Why BPD Is Often Confused With Bipolar Disorder
BPD and bipolar disorder share symptoms like mood instability, impulsivity, and anger, which leads to frequent confusion between the two. Roughly 20% of people with BPD also have bipolar disorder, and about 15% of people with bipolar disorder also have BPD, making the overlap even harder to untangle.
The most useful distinction is in how mood shifts work. In BPD, mood changes are typically reactive, meaning they’re triggered by interpersonal events like feeling rejected or abandoned. These shifts are intense but brief, usually lasting hours rather than days. In bipolar II disorder, mood episodes tend to be more autonomous, arising without a clear external trigger, and hypomanic episodes last days or longer. A person with BPD rarely experiences sustained euphoria, while someone with bipolar II may have distinct periods of elevated mood and energy.
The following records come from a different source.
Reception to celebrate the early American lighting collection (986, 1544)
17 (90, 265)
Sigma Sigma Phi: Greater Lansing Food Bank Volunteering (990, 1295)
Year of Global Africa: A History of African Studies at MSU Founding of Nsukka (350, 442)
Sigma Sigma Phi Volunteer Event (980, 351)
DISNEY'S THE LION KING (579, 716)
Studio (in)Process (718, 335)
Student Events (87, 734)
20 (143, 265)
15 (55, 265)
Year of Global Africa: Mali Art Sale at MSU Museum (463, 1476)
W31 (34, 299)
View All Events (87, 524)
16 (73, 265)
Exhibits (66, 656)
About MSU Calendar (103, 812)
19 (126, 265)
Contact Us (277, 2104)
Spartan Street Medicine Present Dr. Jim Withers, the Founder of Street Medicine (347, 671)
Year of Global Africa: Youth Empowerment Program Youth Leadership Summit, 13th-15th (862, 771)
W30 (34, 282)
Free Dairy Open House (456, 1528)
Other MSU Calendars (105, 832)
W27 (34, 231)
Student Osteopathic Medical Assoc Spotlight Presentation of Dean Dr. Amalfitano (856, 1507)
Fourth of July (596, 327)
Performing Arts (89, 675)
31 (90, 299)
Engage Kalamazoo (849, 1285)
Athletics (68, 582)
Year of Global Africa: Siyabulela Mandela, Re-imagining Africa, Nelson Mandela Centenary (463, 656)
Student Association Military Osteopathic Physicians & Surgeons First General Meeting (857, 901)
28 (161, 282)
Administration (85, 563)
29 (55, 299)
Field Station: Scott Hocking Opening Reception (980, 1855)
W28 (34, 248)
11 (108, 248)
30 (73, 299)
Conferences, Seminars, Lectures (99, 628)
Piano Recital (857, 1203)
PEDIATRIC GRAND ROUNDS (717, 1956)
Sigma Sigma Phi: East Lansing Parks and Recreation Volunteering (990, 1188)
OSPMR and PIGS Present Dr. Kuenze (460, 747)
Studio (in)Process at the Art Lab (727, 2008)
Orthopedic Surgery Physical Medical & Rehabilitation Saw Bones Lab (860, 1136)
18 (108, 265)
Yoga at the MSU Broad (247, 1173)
These differences in timing and trigger help clinicians tell the two apart, though some people genuinely have both conditions.
How BPD Differs From Complex PTSD
Complex PTSD (CPTSD) is another condition with significant symptom overlap. Both involve problems with emotional regulation, self-concept, and relationships. The difference lies in how those problems show up. In CPTSD, the sense of self is persistently negative: people tend to feel fundamentally broken or worthless. In BPD, the sense of self is unstable, shifting between positive and negative, sometimes rapidly. Relationship difficulties also differ. People with CPTSD tend toward avoidance and disconnection, pulling away from others. People with BPD more often show a pattern of volatile, intense involvement with others, driven by efforts to avoid being abandoned.
Common Comorbidities That Complicate Diagnosis
BPD rarely shows up alone. Depression, anxiety disorders, PTSD, eating disorders, and substance use disorders frequently co-occur, and their symptoms can mask or mimic BPD features. Someone might be treated for depression for years before a clinician recognizes that the underlying pattern is BPD. The reverse also happens: BPD symptoms like emotional reactivity and impulsivity get attributed to bipolar disorder, leading to medication-focused treatment that doesn’t address the core problem.
This is one reason the diagnostic process takes time. A skilled clinician needs to look past the surface-level symptoms and identify the deeper pattern of instability across relationships, identity, and emotions. A single appointment is rarely enough.
BPD Diagnosis Can Change Over Time
One of the most encouraging findings about BPD is that the diagnosis is not necessarily permanent. A landmark 10-year study found that 85% of people with BPD achieved remission, defined as meeting two or fewer of the nine criteria for at least 12 months. This doesn’t mean the person never struggles again, but it does mean the full pattern of symptoms can resolve substantially with time and treatment. The diagnosis reflects where you are, not a fixed identity.